En ese tono coloquial, el divulgador combina algunos de los secretos de su profesión con las experiencias a pie de yacimiento: invita Gascó Lluna a vivir una jornada de excavación, a explorar los misterios que guardan los fósiles, a conocer la escala de tiempo geológico y la evolución de los seres vivos y a extraer lecturas filosóficas. O desmonta mitos: «El petróleo, al contrario de lo que digan algunos memes, no está formado por dinosaurios. Se formó a partir de acumulaciones de materia orgánica de muchos seres vivos, principalmente plancton y algas, que se acumularon en los fondos marinos hace millones de años.
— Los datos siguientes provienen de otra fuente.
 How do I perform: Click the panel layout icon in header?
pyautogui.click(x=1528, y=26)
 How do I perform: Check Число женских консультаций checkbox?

Con el paso del tiempo, esta ingente acumulación de materia orgánica, sometida a altas presiones y temperatura, dio lugar al petróleo», resume.
Tras años de estudiar la diversidad de seres vivos y su evolución, después de acostumbrarse a manejar los millones de años, periodos y extinciones de manera cotidiana, tras experimentar la emoción de excavar un fósil inédito una y otra vez, «no se puede ser la misma persona que antes de empezar el camino», afirma el experto. «Porque cada vez que, trabajando en un yacimiento, desenterramos un nuevo vestigio, estamos siendo espectadores de algo único. Aunque sea un resto de una especie de la que se conozcan decenas de ejemplares, somos los primeros que vemos ese fósil en concreto. Porque cuando murió y quedó enterrado, ni siquiera había personas y, por insignificante que parezca, es más antiguo que toda la historia de la humanidad. Es una pequeña pildorita de humildad», reflexiona esta introducción a la paleontología que conecta el origen y la evolución de los dinosaurios con el mundo de hoy.
Así, el paleontólogo señala al «nuevo mundo» que floreció tras la desaparición de los dinosaurios, cuando «los mamíferos heredamos la Tierra –dice–. Se elevaron grandes cadenas montañosas a la vez que los continentes chocaban, las glaciaciones empezaron a esculpir nuestras montañas y, hace apenas 3 millones de años, los primeros representantes de nuestro linaje se pusieron de pie. Empezamos a fabricar herramientas de piedra, a vivir en grupos, desarrollamos un lenguaje y cierta capacidad de abstracción y simbolismo. Hace apenas 300.000 años se calcula que apareció nuestra especie y, al poco tiempo, nos quedamos solos. En unos cuantos siglos nuestra especie se hizo con el control del mundo. Levantó monumentos, inventó la economía, se preguntó por su lugar en el mundo y por el funcionamiento del universo, empezó a hacer grandes descubrimientos. Pero no todo iba a ser de color de rosa −escribe Gascó Lluna−. También empezamos a creernos que éramos los dueños y señores de este planeta, que nos habían puesto allí los dioses para que hiciéramos lo que se nos antojase. Nosotros, unos recién llegados. Una especie con apenas unos pocos miles de años».